** YOUR INSTRUCTIONS **
Once the pictures are set aside, reproduce the entries below exactly.

** DATASET EXTRACT **
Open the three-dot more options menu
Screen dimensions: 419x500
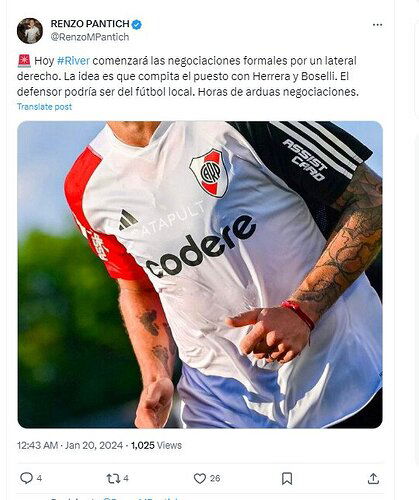(377, 25)
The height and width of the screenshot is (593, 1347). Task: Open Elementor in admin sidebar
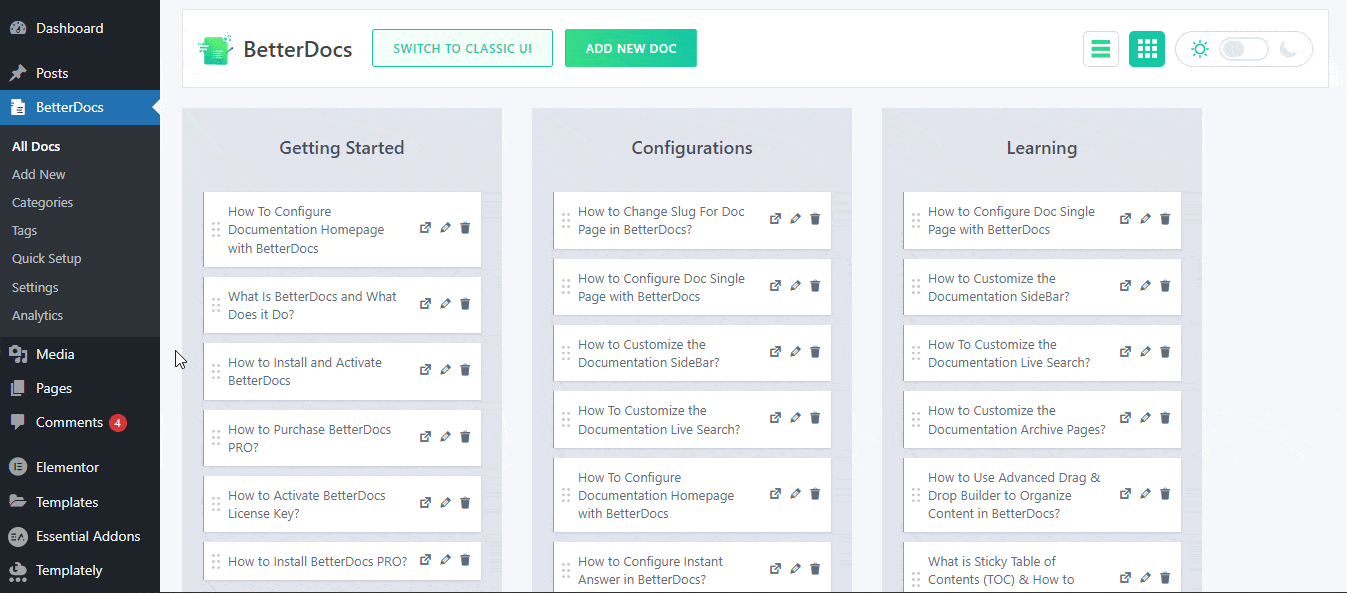pos(67,467)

** EXERCISE RESULT **
Open the three-dot more options menu
Screen dimensions: 419x500
(377, 25)
The height and width of the screenshot is (593, 1347). Task: Open Elementor in admin sidebar
pos(67,467)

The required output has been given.